Monday, October 22, 2012

Album Review: Matthew Perryman Jones - Land of the Living

We finally got around to listening to the latest from Matthew Perryman Jones and now I'm kicking myself why it took so long. The Land of the Living is cerebral - takes a couple of listens to recognize its themes and genius. What else could you call a set of recordings influenced by Vincent Van Gogh (O Theo & Land of the Living), Spanish poet Federico Garcia Lorca, and Persian poet Rumi (Land of the Living). There is no way these songs should even compete with the mindless pop crap that monopolizes are airwaves.

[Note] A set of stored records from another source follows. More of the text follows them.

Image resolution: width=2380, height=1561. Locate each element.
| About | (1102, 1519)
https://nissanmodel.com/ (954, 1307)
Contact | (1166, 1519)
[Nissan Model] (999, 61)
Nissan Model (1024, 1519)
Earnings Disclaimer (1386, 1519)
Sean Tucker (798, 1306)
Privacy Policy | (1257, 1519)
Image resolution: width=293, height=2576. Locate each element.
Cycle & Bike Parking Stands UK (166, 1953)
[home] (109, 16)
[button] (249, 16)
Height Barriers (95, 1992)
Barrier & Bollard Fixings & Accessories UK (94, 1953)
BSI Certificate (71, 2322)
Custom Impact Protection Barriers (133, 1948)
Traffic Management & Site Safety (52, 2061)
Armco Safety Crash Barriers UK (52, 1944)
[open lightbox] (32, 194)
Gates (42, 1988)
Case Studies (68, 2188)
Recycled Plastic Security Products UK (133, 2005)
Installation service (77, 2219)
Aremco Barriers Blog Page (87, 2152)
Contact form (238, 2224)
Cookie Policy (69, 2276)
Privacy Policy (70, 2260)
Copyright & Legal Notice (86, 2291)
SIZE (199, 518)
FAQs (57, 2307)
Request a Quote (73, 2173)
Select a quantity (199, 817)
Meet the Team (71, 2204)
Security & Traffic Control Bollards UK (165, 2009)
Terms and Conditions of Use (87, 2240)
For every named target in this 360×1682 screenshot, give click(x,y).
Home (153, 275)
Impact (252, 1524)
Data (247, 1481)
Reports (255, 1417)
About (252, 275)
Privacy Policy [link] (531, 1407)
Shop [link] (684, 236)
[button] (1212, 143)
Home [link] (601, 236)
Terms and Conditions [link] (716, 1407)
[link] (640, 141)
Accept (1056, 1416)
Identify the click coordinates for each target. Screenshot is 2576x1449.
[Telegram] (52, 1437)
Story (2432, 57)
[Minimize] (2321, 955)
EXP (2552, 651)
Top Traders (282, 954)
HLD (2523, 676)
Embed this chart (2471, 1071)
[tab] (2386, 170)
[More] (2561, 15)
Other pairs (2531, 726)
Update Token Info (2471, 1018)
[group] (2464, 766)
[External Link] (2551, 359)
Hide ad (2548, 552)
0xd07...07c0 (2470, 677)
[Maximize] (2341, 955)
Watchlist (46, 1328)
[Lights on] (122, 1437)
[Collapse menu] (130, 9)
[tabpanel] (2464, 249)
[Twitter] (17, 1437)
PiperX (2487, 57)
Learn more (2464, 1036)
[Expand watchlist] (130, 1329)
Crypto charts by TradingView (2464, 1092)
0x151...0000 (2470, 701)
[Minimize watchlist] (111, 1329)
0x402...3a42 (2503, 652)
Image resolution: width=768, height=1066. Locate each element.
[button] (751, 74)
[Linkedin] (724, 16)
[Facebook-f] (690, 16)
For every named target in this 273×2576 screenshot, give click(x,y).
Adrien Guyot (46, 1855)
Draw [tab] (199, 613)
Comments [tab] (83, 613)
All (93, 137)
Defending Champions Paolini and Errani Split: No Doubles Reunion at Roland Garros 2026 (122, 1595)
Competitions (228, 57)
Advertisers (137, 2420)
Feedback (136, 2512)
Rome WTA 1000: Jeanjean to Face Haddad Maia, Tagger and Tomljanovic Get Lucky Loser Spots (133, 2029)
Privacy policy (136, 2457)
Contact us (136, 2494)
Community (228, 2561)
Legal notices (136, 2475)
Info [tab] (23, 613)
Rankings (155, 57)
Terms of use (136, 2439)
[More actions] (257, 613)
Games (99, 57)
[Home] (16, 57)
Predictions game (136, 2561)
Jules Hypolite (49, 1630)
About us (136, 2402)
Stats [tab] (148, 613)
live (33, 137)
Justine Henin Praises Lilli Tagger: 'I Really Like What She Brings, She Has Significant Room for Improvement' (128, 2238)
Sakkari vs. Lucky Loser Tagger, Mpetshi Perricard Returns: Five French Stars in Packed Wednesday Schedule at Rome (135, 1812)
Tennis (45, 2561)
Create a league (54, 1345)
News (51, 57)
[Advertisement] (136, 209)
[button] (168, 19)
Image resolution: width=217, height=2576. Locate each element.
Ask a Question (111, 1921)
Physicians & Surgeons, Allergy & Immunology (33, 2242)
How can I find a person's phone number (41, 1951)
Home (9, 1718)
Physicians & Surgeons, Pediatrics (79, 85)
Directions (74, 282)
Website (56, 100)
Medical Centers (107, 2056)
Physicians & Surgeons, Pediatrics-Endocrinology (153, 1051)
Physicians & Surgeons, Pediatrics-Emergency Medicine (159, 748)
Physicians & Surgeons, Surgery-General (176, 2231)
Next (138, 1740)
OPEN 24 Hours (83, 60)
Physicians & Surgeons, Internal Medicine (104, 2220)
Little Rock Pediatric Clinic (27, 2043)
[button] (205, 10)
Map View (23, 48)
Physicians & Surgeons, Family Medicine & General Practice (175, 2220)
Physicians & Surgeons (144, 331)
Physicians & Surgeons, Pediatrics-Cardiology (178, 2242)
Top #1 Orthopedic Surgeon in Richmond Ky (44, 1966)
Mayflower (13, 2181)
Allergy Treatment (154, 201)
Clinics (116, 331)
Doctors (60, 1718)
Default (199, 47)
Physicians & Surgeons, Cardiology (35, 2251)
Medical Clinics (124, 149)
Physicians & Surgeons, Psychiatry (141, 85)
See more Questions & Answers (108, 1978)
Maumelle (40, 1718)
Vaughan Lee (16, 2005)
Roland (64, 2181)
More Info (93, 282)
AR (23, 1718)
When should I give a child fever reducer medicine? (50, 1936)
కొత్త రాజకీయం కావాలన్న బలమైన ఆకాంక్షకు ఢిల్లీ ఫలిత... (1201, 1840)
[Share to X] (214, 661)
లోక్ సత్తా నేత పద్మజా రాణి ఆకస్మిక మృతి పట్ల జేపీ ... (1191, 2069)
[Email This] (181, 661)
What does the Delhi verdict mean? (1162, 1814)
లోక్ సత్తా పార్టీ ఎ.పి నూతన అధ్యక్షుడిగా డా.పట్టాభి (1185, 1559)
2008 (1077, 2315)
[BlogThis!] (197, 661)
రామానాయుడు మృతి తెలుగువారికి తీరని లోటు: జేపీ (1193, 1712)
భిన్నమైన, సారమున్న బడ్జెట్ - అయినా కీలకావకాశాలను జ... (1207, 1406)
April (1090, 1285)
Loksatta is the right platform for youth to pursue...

The CD starts off with a haunting stories in both Stones From the Riverbed & Poisoning the Well leading to O Theo - easily the best track of the CD. The song weighs on your conscious:
In the half light of the city, She took off all of her clothes, I flew from the height of the mountain, Into the valley of dry bones- all alone, And my heart was still unknown, I was drunk and full of sorrows, I was longing for a home, With nowhere to go, O Theo.

Powerful. But don't stop there. The first rockin' song kicks in with Waking the Dead and then reverses itself in Keep It On the Inside to the title track. All are heavy, thought provoking songs - "You are beautiful and true, Dark and lovely, You stole my heart before I could give it away, I’ve said enough."